Number of casualties

     The storming and confrontations at different locations of unlawful assemblies in recent days have resulted in the injury of 65 police officers.  According to the records of the Fire Services Department (FSD), as at November 3, a total of 262 persons, including 40 police officers, were sent to hospital by FSD ambulances due to injury or not feeling well during the protest assemblies.  FSD does not have any breakdown of other categories of persons being sent to hospital.

The impact of "Occupy Central" on emergency rescue services

     The illegal occupation of a number of major trunk roads by assembly participants on Hong Kong Island and in Kowloon during "Occupy Central" has resulted in serious traffic congestion.  Emergency vehicles often need to detour.  Although various Government departments have been monitoring and assessing the development with a view to making corresponding arrangements, responses to some emergency calls have inevitably been delayed.

     FSD has not compiled the statistics of the response time performance (RTP) of every individual ambulance/fire division since the start of "Occupy Central".  Nonetheless, the department releases the RTPs of emergency ambulance services and building fire calls of the three affected areas on a daily basis.  From the onset of "Occupy Central" up to November 3, the RTPs for emergency ambulance services in the three affected areas, i.e. Central (including Admiralty), Causeway Bay and Wanchai, and Mong Kok were 81.1%, 90.1% and 95.1% respectively, while the RTPs for building fire calls in Central, Causeway Bay and Wanchai, and Mong Kok were 84%, 94.1% and 86.5% respectively.  The RTPs for emergency ambulance services and building fire calls in these three areas have dropped as compared to those before "Occupy Central".  

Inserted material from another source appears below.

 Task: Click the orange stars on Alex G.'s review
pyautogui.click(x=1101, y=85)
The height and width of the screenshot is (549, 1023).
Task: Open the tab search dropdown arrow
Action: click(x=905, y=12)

     The Administration reiterates that time is of vital importance in fire-fighting and rescue services as well as in emergency ambulance services.  A small fire may turn into a disaster with severe loss of life and property because of a few minutes' delay.  To those injured persons and patients requiring emergency ambulance services, one minute of delay can mean a difference between life and death.  Hence, the Administration urges all protesters, who have illegally occupied the roads for a long span of time, to remove their obstacles as soon as possible and to leave in an orderly manner, so that the roads can be reopened to emergency vehicles for provision of timely emergency rescue services to those in need, sparing the public from unnecessary risks.